Our image must have been taken around 1984. The City’s parking garage was completed in mid 1981, and the Rancho Hotel was still standing then, just behind the ‘P’ sign for the parkade entrance, used as the Salvation Army’s Harbour Lights. A replacement complex, designed by Davidson & Yuen, was completed on the site in 1987. The facility offers a meal service, detox and non-market housing for Downtown Eastside residents.
Image souce: part of City of Vancouver Archives CVA 772-479
0204

In 1931, when this picture was taken, this was the home of Wrigley’s Directories, a company we rely on for their careful recording and cross referencing of every resident and address in the city. But as the sign between the first and second floors shows, this started life as the ‘Odd-fellows Hall’ (as their literature of the day called them), designed by Hooper and Watkins in 1906. The fraternal order in Vancouver (or more accurately Granville) dates back to 1871, and Western Star Lodge #10 was initiated in May 1889, and their new building was completed in 1906. It’s a simple but massive Richardson Romanesque building, and it’s still with us today in remarkably unspoilt condition (apart from the lost cornice).
Not long after completion the main floor was leased as the Lyric Theatre, while the Odd Fellows retained the upper floor, accessed from Hamilton Street. Richly furnished and decorated, the Lyric Theatre is said to have “operated in accordance with the most modern developments in theatre construction of the time”, with proprietor and manager George B. Howard and his stock company presenting high class comedies and dramas for the city’s entertainment. That didn’t last long. By 1912 the Lyric name was associated with a movie house on Cordova Street and Howard went on to run the Avenue Theatre on Main Street. The Lyric name was revived much later on a theatre on Granville Street that replaced the Opera House. The main floor in 1912 was associated with the National Finance Co, who advertised their involvement in ‘Timber Limits, Real Estate, Stocks, Bonds & Debentures’.
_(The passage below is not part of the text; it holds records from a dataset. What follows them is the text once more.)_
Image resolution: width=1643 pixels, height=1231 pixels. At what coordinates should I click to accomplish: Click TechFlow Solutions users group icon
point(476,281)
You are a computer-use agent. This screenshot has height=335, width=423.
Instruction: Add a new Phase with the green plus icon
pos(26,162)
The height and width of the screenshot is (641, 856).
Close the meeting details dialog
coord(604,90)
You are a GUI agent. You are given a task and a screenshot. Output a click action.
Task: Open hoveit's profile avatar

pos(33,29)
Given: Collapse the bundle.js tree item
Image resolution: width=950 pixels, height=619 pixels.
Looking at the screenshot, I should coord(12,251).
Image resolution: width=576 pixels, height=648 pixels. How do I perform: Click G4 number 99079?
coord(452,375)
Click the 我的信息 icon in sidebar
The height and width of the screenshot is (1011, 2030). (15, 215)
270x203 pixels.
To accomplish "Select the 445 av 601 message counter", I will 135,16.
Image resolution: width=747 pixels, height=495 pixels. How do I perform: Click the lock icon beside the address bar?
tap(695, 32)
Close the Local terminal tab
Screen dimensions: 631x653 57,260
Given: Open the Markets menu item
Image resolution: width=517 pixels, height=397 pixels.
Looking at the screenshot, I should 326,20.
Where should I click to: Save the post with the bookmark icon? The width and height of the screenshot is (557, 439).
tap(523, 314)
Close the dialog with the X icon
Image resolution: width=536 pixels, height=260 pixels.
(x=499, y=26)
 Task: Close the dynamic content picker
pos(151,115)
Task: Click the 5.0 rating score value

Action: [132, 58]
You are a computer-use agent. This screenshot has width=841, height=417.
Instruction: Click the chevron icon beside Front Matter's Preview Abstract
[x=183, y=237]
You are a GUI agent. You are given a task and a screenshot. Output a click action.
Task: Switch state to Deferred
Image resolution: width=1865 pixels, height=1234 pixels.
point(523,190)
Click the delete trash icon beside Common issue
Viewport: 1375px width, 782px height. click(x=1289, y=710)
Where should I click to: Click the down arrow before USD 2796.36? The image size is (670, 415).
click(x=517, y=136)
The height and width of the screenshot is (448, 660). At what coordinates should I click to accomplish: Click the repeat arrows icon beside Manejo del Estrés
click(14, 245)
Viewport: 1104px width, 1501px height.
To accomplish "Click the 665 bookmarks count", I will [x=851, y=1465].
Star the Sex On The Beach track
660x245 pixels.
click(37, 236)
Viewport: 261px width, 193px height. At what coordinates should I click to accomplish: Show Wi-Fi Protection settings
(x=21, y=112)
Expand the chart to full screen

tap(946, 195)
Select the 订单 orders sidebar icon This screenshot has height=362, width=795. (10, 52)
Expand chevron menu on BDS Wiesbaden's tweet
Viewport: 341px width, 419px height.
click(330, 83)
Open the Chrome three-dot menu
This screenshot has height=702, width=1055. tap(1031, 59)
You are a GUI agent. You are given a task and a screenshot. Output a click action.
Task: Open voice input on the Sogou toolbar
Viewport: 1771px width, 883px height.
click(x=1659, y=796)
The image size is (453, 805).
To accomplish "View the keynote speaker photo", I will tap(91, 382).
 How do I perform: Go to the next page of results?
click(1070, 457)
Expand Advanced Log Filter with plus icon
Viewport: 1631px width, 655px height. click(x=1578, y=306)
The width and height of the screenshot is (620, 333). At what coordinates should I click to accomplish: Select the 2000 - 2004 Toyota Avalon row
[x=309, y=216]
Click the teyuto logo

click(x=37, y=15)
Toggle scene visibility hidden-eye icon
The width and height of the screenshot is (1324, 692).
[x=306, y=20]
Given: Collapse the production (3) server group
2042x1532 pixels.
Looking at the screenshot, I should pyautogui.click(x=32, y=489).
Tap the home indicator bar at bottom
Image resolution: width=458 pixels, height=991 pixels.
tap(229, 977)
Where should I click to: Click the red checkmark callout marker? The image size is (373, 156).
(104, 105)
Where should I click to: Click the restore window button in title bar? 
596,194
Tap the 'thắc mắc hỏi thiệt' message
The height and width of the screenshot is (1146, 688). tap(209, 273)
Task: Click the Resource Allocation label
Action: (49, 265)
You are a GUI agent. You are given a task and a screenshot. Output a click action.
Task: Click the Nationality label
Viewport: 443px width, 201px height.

Tenants changed again by 1920 when Waghorn Gwynne & Co, Finance and Insurance Agents were on the main floor. In 1925 the Board of Trade had taken over occupancy of the Main Floor, and they were still here in 1930, although in 1931 (according to the Wrigley’s directory) it was vacant and by 1932 Wrigley Directories Ltd had moved in. Throughout this time the Odd Fellows Hall was on the upper floor.